Digital devices like Smartphones can be a boon if you have a teen/daycare/babysitter you need to stay in touch with, or colleagues who you need to touch base briefly with about something. But apart from specific times and occasions, staying tethered to technology – to social media, dating, and gaming sites – is desensitizing us to our surroundings. The bondage benumbs face-to-face connections, and sets up patterns in the brain that lead to distractive thinking processes.
While not as serious an issue as Internet Addiction Disorder (IAD), a chronic brain deterioration currently being classed as an addiction, with characteristics similar to some forms of substance abuse(1), the kind of habitual distractive behaviour we’re discussing is deeply concerning to many. One such person is Sherry Turkle, a clinical psychologist and founder of M.I.T.’s Initiative on Technology and Self, whose book: Alone Together, explores the damaging way technology is changing human to human communication.
If, like us, you have similar concerns, and would like to determine your usage and pinpoint the areas, if any, where it’s causing difficulties, please take a minute to answer the questions below.
- I set caps on how much daily, online time I let myself spend. Yes/No
- I spend more face-to-face time with others than I do on social media. Yes/No
- I turn off the device, including the vibration function, while I’m socializing. Yes/No
- I mute the text message sound while I’m socializing.
- At subway, bus, or streetcar stops, I look up to see if someone less able needs my seat. Yes/No
- I always carry my Smartphone with me. Yes/No
- I keep my device ‘On’, and on the table, or close by while I eat. Yes/No
- I answer calls during family time. I.e., picking up the children, talking about the day with my spouse/partner/children, etc. Yes/No
- My children/spouse/partner have to call/say my name more than twice before I pay attention to them. Yes/No.
(How many times do they have to say it? When you go home, ask them the same question and see how closely the answers correspond.)
- Friends and family have asked me on more than one occasion to turn off/put the device away. Yes/No
If you had two or more yeses in Section A: “Congratulations”; you’re the one running the device rather than the other way around.

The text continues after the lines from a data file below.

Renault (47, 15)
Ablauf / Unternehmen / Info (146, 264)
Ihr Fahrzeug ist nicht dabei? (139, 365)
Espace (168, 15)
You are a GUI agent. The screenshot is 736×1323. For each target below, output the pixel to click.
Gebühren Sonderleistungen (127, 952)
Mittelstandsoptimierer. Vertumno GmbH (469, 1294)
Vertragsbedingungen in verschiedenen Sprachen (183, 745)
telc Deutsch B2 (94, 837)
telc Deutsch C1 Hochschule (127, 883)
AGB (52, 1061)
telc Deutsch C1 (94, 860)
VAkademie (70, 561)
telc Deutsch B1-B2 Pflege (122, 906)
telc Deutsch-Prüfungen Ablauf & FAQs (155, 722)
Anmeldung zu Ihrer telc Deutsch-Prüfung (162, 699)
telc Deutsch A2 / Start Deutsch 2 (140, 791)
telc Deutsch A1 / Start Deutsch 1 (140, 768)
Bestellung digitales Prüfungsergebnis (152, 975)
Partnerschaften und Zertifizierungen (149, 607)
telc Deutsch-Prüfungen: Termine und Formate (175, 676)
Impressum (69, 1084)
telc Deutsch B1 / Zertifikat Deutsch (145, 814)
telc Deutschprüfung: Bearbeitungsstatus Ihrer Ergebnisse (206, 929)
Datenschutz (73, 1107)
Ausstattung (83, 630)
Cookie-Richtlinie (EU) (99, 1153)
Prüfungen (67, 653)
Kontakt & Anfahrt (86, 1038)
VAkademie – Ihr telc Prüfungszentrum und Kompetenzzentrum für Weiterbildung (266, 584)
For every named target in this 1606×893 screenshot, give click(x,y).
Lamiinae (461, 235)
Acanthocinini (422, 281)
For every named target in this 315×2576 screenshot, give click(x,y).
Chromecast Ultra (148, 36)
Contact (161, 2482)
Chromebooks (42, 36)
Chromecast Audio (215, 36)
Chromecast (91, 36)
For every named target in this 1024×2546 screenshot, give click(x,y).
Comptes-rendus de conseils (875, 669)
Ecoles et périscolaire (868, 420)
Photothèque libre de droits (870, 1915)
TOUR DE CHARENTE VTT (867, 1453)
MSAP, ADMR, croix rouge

If you had two or more yeses in Section B, your usage is verging on problematic.
If you’d like to wean that usage down and the conflicts you may be creating in and with others:
- Put a daily cap on time wasters. Cornell’s Higher Education Research Institute is proving it works.(2)
- Put the device in another room when you’re at home.
- Turn off vibration/ring function and text message sounds while you’re socializing. Instead, check for messages hourly.
- Consider turning off “push” email and instead retrieve messages manually when you want to get them.
- Establish a cut-off time for work-related emails and texts. Consider creating an automated response that you enable after your cut-off time that says you will be checking for messages at such and such a time the following morning. This might help free you up to actually honour your cut-off time.
- Make a commitment to restocking mental energy everyday. Go for a walk without your Smartphone, or turn off the device and read a book.
As with most things, there is no magic formula to finding the perfect balance, but becoming conscious of your actions and the impact they are having on you and others is the first step. Once you are aware of what you are doing, you will be able to make purposeful choices to make sure you are the one running the show, not your smartphone.
(1) From a 2012 Psychiatric Review by the U.S. National Society of Biotechnology Information. Article: Internet Addiction: A Brief Summary of Research and Practice.
(2) Turkle S. (2011) Alone Together: Why We Expect More From Technology and Less From Each Other. Basic Books, New York. N.Y.
(3) Article from the The Star: Is fighting digital distraction about commitment, not willpower?